Gefeiertes Konzert im Dreierpack

Bückeburg. Als der Bückeburger Männergesangverein gemeinsam mit seinen Gästen - dem Gemischten Chor Lahde und dem polnischen Chor "Lutnia" aus Polen - das traditionelle Sommerkonzert präsentierte, gab es keinen Moment der Langeweile. Klar, dass prasselnder Beifall der Lohn für den Darbietungsreigen war.

Als Dirigentin, Pianistin und Arrangeurin in Personalunionüberraschte Olga Otkupchyk durch musikantischen Zugriff, der sowohl dem MGV als auch den Lahdenern Sicherheit und Einsatzfreude vermittelte. Los ging es mit den Sangesbrüdern, deren Durchschnittsalter die Pensionsgrenze erreicht haben dürfte. Ihrer Freude tut das keinen Abbruch, denn sie offerierten voller Elan eine hörenswerte Mischung aus geistlichen und locker-flockigen, weltlichen Werken. Olga Otkupchyk setzte auf die Gestaltungskraft ihrer Mannen. Ohne jede Verkrampfung widmete sich die Crew etwa dem "Sanctus" und "My Lord" in guter Verfassung und fühlte sich erst recht im Pop- und Unterhaltungsteil zu Hause. Die Herren verstanden es, Notenblätter von "Schlag nach bei Shakespeare", "Du kannst nicht immer 17 sein" und anderen Hits mit Humor in differenzierten Wohlklang umzumünzen. Gleiches Lob gilt dem achtköpfigen "Bückeburger Männerensemble", das sein Debüt feierte. Intonationssicher und flexibel bewegten sich zudem die von ihrer charmanten Leiterin angefeuerten Sängerinnen und Sänger aus Lahde über die harmonischen Wendeltreppen zu den Kammern von Kirche und Welt. Sie entwickelten unter anderem "O Lord", die ausladende "Kyrie" und das zarte "Vater unser" zu anschaulichen Bildern. Nach der Pause brachte die Gemeinschaft das Publikum zum Swingen, denn sie schwor dem "Entertainerrap", dem peppigen "I'm singing in the rain" oder dem krönenden I-Tüpfelchen "Manamana" die nötige Leidenschaft nicht ab.
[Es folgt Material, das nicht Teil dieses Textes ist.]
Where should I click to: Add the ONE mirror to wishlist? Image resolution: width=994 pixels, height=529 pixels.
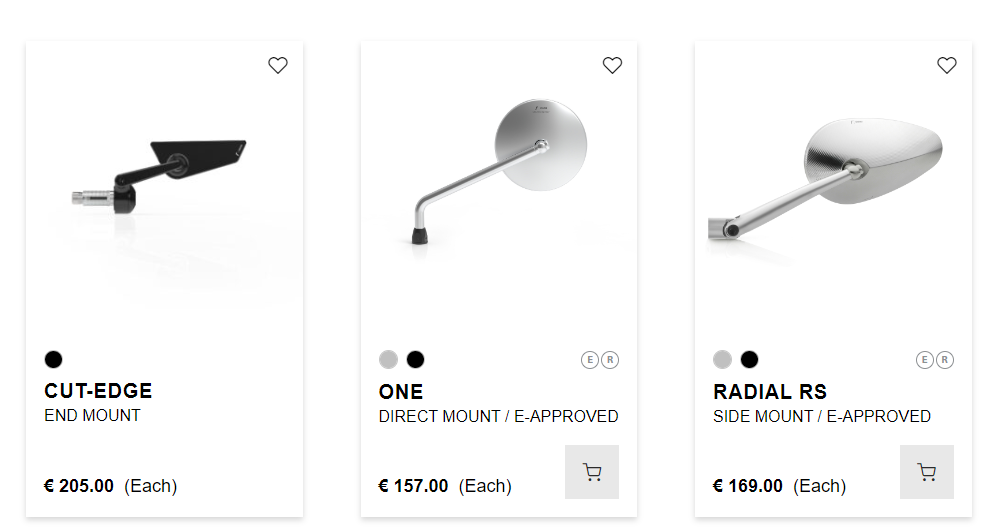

Weitere erfolgreiche Zutaten lieferten zwischendurch Schüler von Olga Otkupchyk instrumental, vokal und als Dirigent. Besondere Atmosphäre strahlten die mit großem Zuspruch bedachten Beiträge der von Szczepan Kaszynski geführten Gruppe "Lutnia" aus. Mit mannigfachen dynamischen Schattierungen interpretierte die Formation das melancholische "Ave verum corpus". Das später folgende inbrünstige "Laudate" und das ausdrucksvolle "Maria" verfehlten ihre dramaturgische Wirkung genauso wenig wie der flotte "Chachacha", die polnische Version von "Jetzt gang i an Peters Brünnele" und andere Schmankerln. Wegen eines fehlenden Programmzettels konnten die kunstvollen Lieder mit ihrem ganz eigenen Flair vom Publikum inhaltlich leider nicht entschlüsselt werden. Man hatte aber allen Grund, dieser ins Blut gehenden Vortrags-Parade trotzdem froh zu lauschen. Das Auditorium applaudierte dem entsprechend ausgelassen.